If I asked you to cast your mind back to the Crick Boat Show, you could be forgiven for thinking that it was just too long ago to properly remember what happened. After all, a lot has happened in the meantime – we’ve had a new monarch, two new prime ministers and at least three chancellors. Taxes have been raised, lowered, scrapped and unscrapped. There’s been a heatwave and a drought, and parts of the canal network have been closed due to lack of water.

And yet, the Crick show was less than six months ago. In case you’ve forgotten, the winner of the vote for the favourite widebeam boat – voted by visitors to the show – was Time of LiFe by Finesse, which we promised we’d take a closer look at. It’s taken a while to deliver on that promise because we’ve been waiting for the boat to take up residence on its home waters of the River Thames, where it’s fair to say it looks much more at home than in Crick Marina during the show. As we’ll see, this is an extraordinary boat, in terms of looks, fitout and technology.

At the Crick Show, Time of LiFe appeared to dwarf all the boats around her, both narrowboats and the more conventional widebeams, but when you look at the actual figures, it’s not as huge a boat as it first appears. The shell is 65ft long and 12ft wide (with an extra couple of inches added to the width by the rubbing strakes). That’s no bigger than many a widebeam, and narrower than many – it’s just that the vertical sides and the high bow mean the boat has a bigger volume.

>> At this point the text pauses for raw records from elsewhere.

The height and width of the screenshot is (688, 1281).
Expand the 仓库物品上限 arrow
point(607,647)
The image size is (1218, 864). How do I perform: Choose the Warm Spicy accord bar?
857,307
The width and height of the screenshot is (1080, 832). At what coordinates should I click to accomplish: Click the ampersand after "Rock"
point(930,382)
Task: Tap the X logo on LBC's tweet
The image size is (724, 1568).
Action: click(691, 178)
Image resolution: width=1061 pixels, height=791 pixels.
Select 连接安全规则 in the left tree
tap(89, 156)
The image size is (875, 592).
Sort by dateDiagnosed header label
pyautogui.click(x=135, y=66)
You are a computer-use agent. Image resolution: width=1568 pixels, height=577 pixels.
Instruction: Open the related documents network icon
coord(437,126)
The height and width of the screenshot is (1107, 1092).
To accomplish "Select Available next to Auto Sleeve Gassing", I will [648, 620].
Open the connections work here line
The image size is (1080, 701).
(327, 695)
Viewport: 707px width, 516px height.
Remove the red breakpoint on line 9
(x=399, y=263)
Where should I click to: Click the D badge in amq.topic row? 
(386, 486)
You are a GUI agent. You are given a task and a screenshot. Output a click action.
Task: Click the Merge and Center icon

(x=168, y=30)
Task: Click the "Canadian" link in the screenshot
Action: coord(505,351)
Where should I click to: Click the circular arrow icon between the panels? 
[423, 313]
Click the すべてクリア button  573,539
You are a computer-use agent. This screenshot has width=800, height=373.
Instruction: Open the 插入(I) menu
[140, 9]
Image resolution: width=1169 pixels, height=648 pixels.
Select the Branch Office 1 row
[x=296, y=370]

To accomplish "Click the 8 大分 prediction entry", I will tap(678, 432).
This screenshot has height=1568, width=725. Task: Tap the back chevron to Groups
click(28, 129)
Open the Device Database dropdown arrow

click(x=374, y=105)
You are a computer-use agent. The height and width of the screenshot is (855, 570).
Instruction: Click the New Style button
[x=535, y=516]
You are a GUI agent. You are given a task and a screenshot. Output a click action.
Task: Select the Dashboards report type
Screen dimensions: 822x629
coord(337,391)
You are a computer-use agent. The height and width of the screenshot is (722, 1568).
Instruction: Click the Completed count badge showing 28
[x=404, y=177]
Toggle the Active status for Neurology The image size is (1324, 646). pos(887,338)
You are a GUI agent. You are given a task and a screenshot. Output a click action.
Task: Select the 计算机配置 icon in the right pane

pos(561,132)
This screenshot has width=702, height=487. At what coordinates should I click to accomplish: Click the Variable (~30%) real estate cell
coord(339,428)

At 7ft 2in, its air draught is also less than you might think; the railings round the roof fold down and the stern deck is covered by a canopy rather than a wheelhouse. It’s a similar story under the water, as the draught is only 24 inches.

It’s still clearly a substantial boat, but its scale suits the Thames. The white parts of the colour scheme and the dark tinted windows with their curved shapes are all reminiscent of the fibreglass river cruisers which are so common here. But the addition of grey goes some way to reminding you that this is a steel boat not a plastic one. An important part of the colour scheme for the owners was that there’s no black above the waterline.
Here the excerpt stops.